What is needed - Convert the material, from the line containing "Choose SampleTransparentActivity list item" through the end of the material, into a Markdown table with the columns Row and Line. Skip blank lines and leave the pictures out.

-- begin Information provided --

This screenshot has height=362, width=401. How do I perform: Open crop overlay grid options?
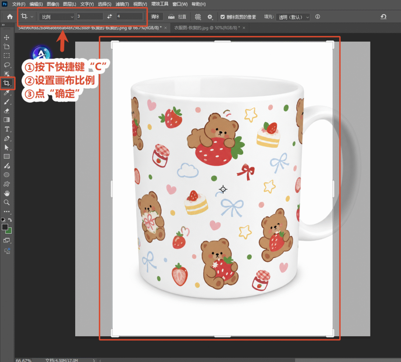198,17
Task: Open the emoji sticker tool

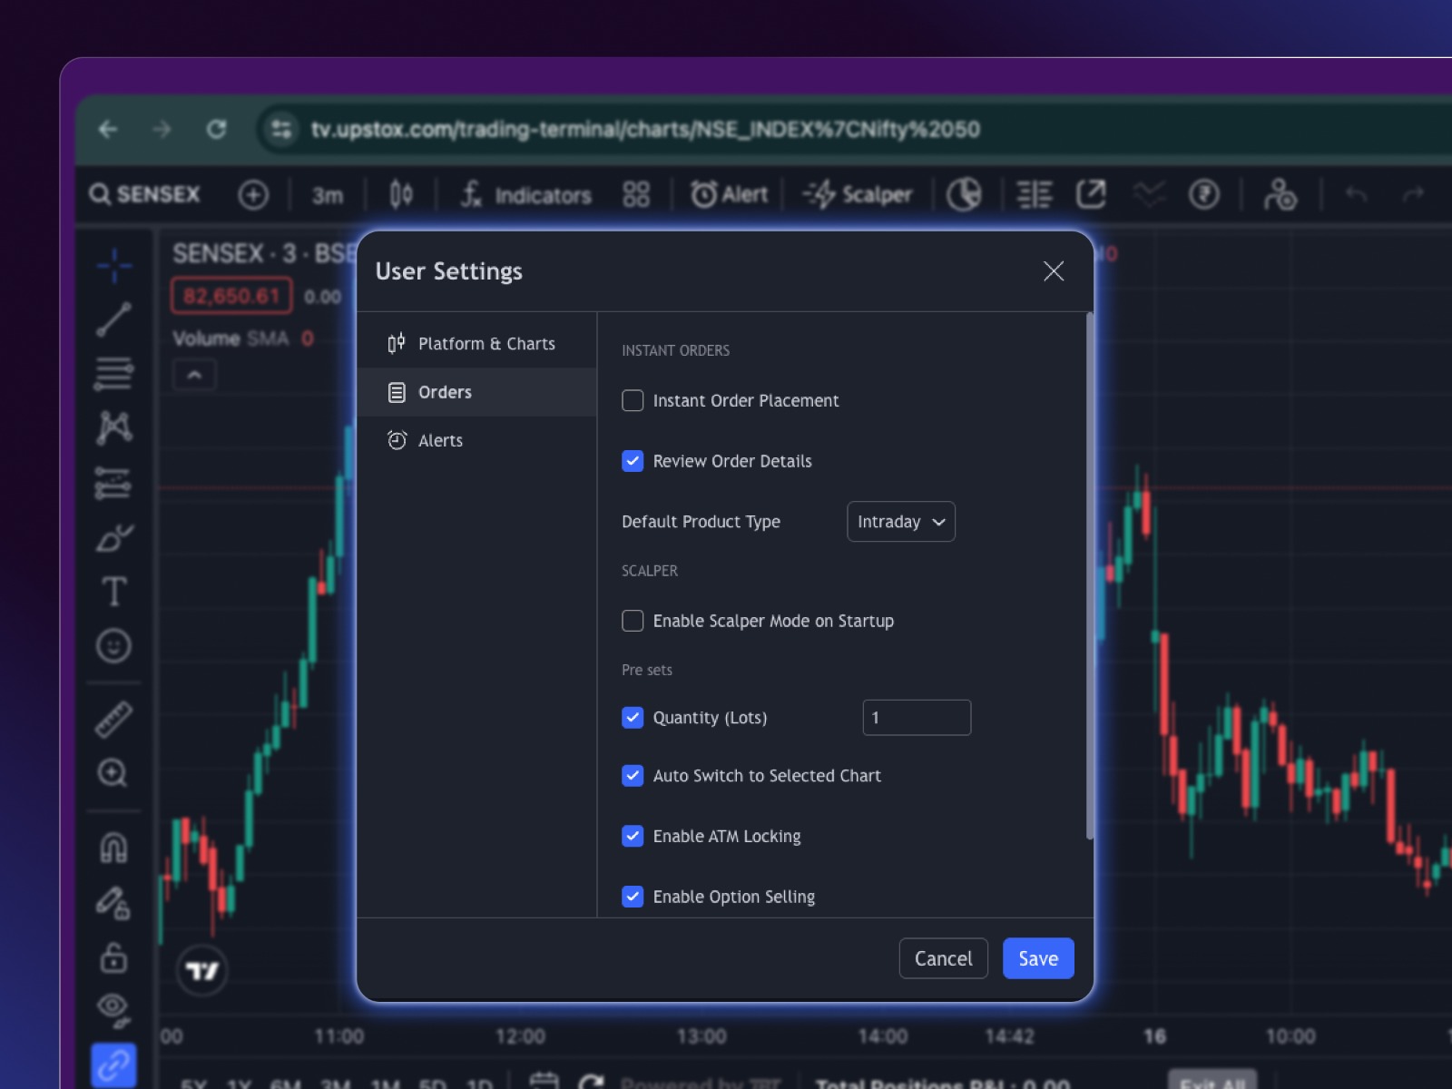Action: (x=114, y=646)
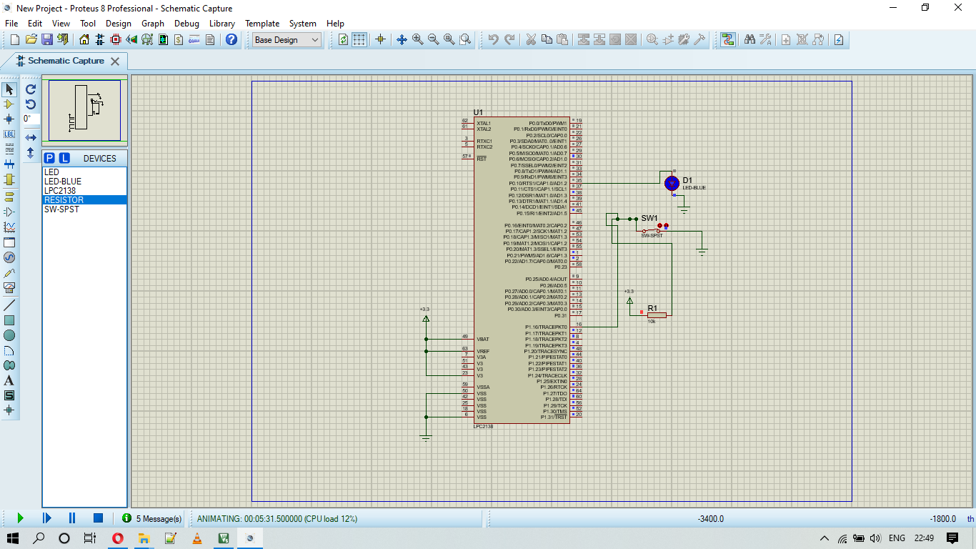This screenshot has width=976, height=549.
Task: Click the P pick devices button
Action: tap(50, 157)
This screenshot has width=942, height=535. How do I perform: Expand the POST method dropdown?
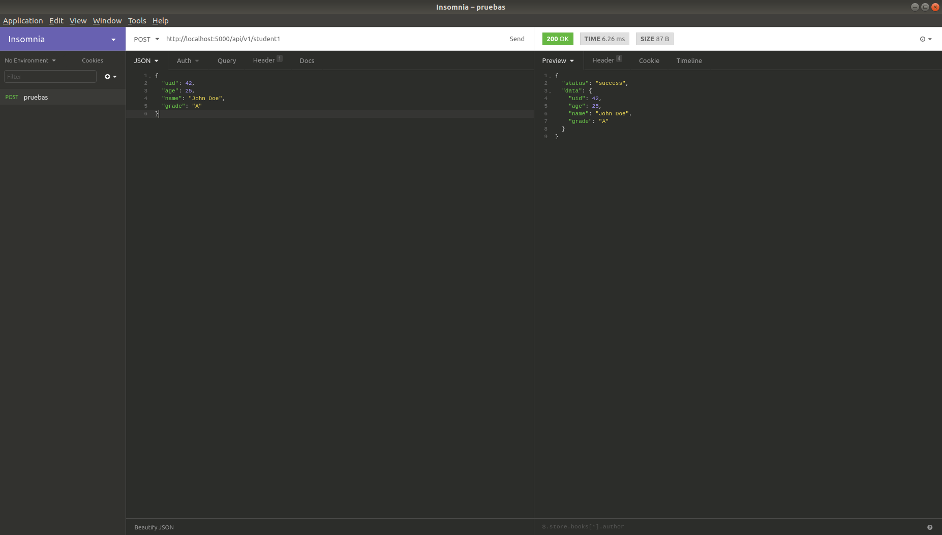(146, 39)
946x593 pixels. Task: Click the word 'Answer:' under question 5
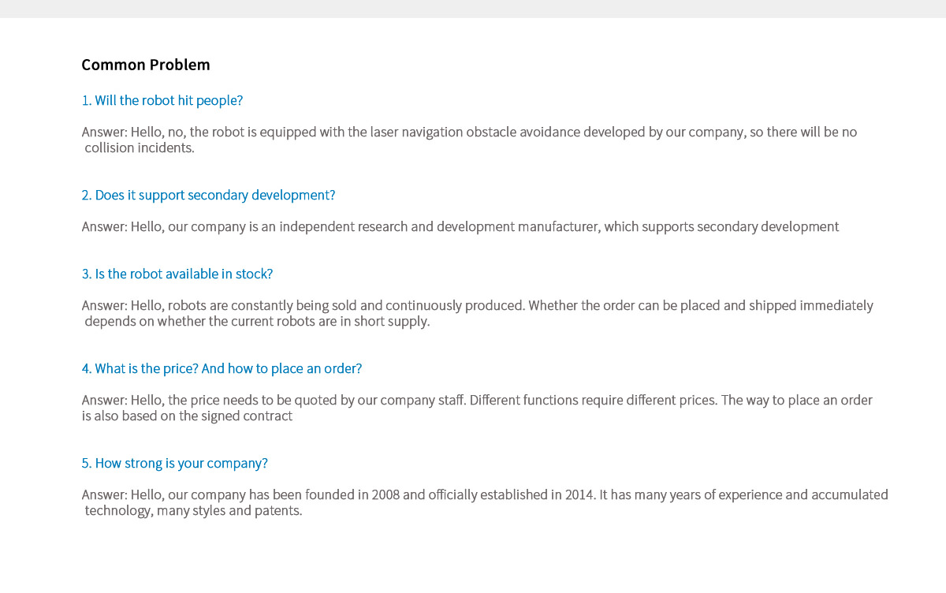[x=104, y=495]
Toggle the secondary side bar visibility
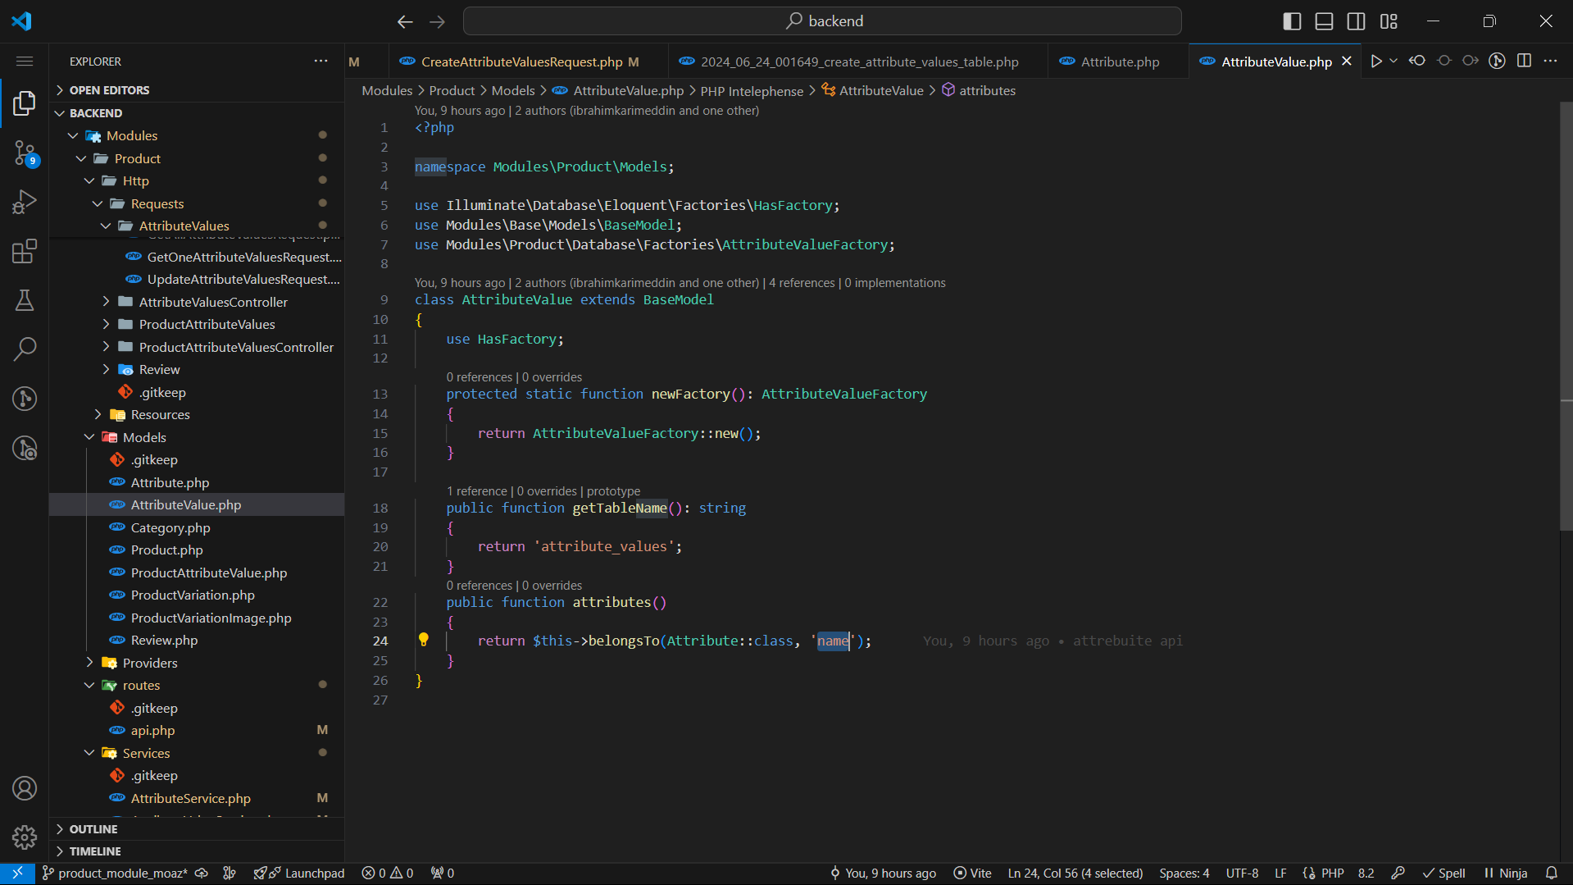1573x885 pixels. click(x=1357, y=21)
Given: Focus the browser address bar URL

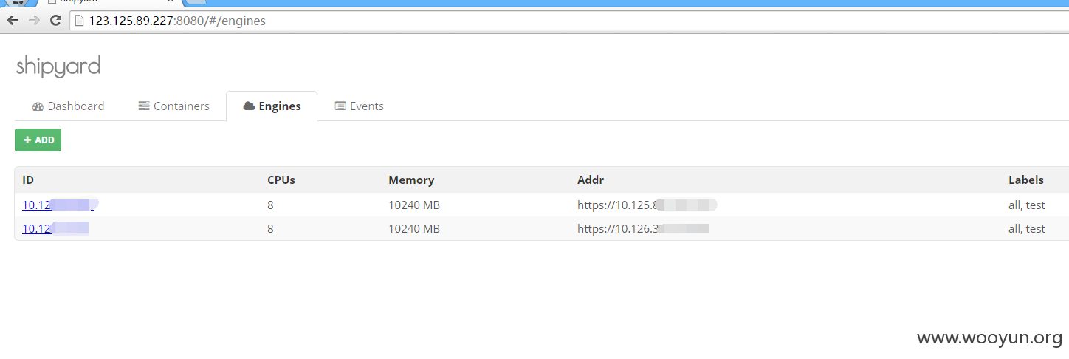Looking at the screenshot, I should point(177,21).
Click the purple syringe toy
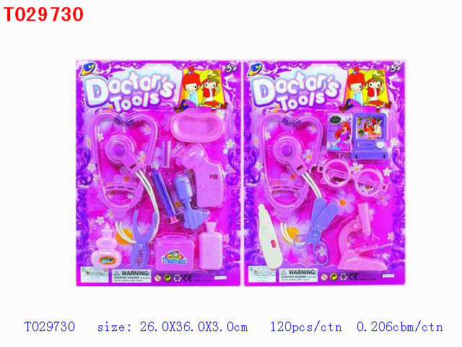The height and width of the screenshot is (347, 462). pos(165,196)
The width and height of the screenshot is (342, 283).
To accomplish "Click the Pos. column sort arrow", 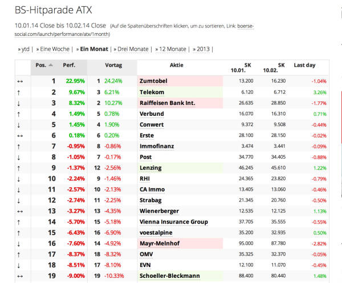I will pyautogui.click(x=51, y=65).
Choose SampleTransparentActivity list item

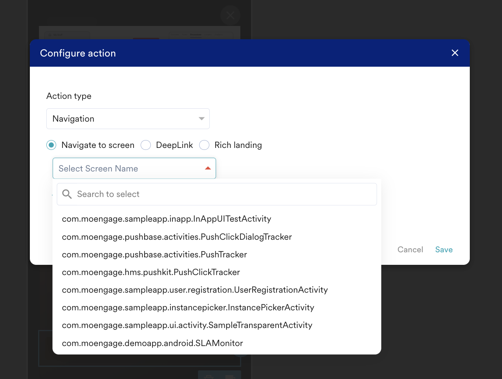[x=217, y=325]
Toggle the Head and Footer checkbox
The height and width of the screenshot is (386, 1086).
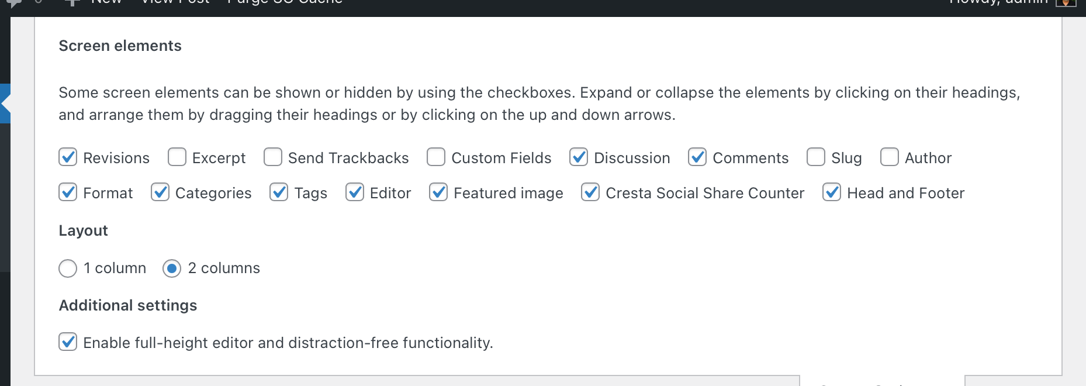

-- end Information provided --

Answer -
| Row | Line |
|---|---|
| 1 | Choose SampleTransparentActivity list item |
| 2 | [x=217, y=325] |
| 3 | Toggle the Head and Footer checkbox |
| 4 | The height and width of the screenshot is (386, 1086). |